United States District Court, D. Nevada
October 22, 2014
IN RE O'BANNON PLAZA LLC O'BANNON PLAZA LLC, Appellant,
CAB PROPERTIES, LLC, Appellee.
OPINION ON BANKRUPTCY APPEAL
ANDREW P. GORDON, District Judge.
Debtor O'Bannon Plaza LLC appeals the bankruptcy court's order on Debtor's objections to the secured claim of Appellee CAB Properties, LLC ("CAB"). Debtor argues the assignment through which CAB obtained its secured interest is invalid because it conflicts with the underlying deed of trust, and because the note was sold in a manner that violated state and federal securities laws. Alternatively, Debtor argues that if the assignment is valid, CAB owes Debtor amounts held in escrow by the prior lender. Debtor also argues the bankruptcy court erred by failing to reduce CAB's attorney's fees. Finally, Debtor argues CAB should not be entitled to default interest because its overly aggressive conduct wrongfully pushed Debtor into liquidation.

* **Recorded information**
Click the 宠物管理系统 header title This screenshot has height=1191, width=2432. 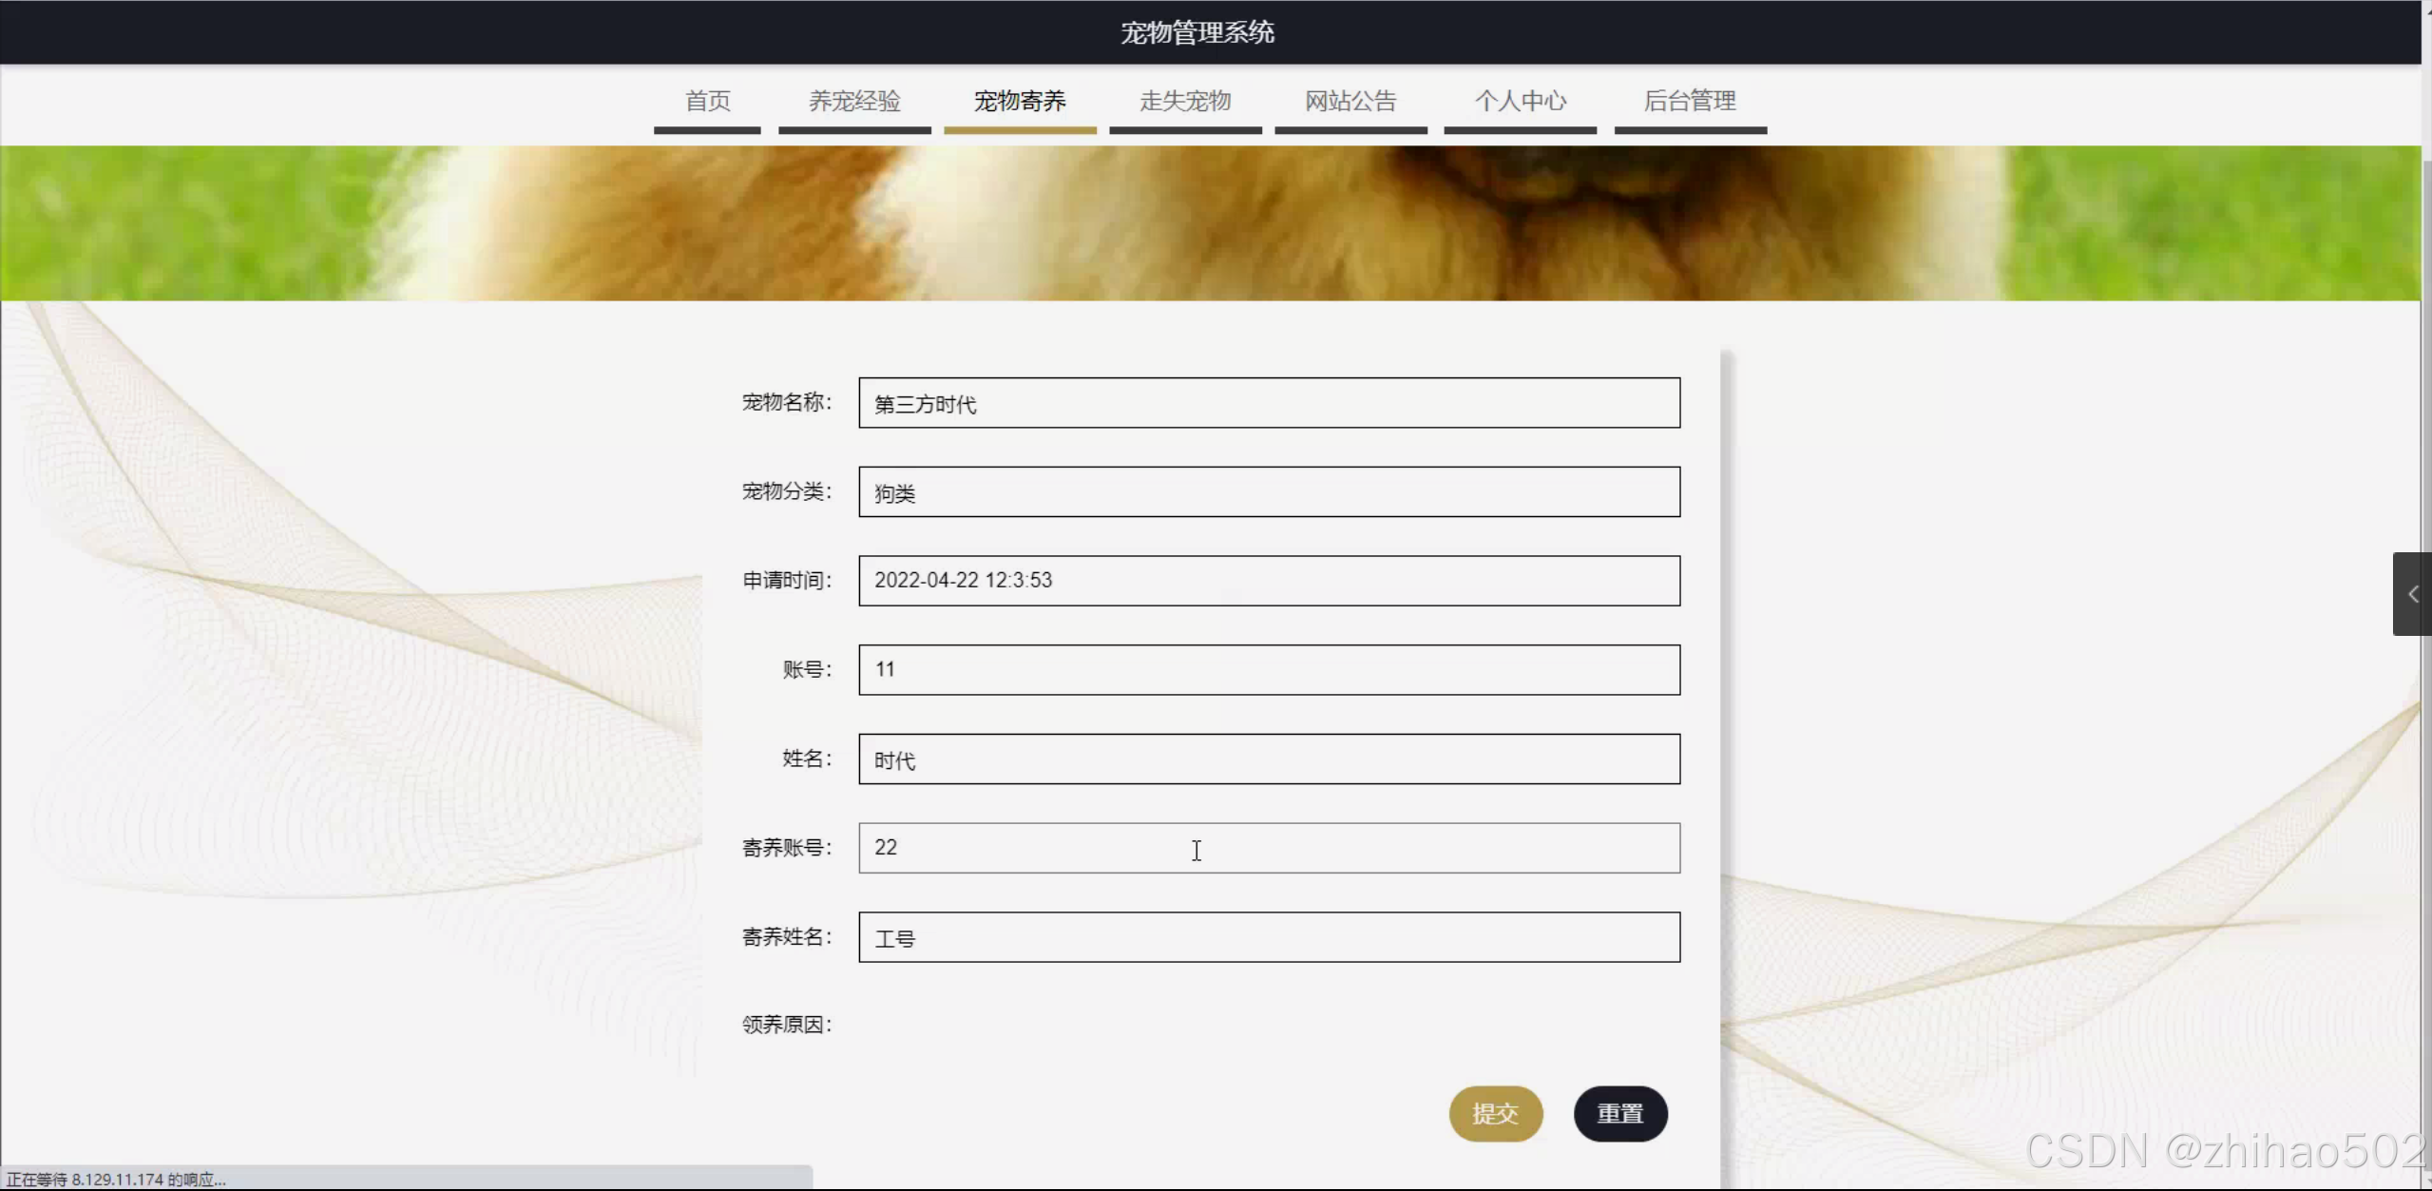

* **What to do**
1. In the bankruptcy appeal opinion, what does Debtor say CAB owes it if the assignment is valid?
2. Please transcribe the bankruptcy appeal opinion starting at the words "United States District" and stopping after "GORDON, District Judge.".

* **Written responses**
1. Amounts held in escrow by the prior lender.

2.
United States District Court, D. Nevada
October 22, 2014
IN RE O'BANNON PLAZA LLC O'BANNON PLAZA LLC, Appellant,
CAB PROPERTIES, LLC, Appellee.
OPINION ON BANKRUPTCY APPEAL
ANDREW P. GORDON, District Judge.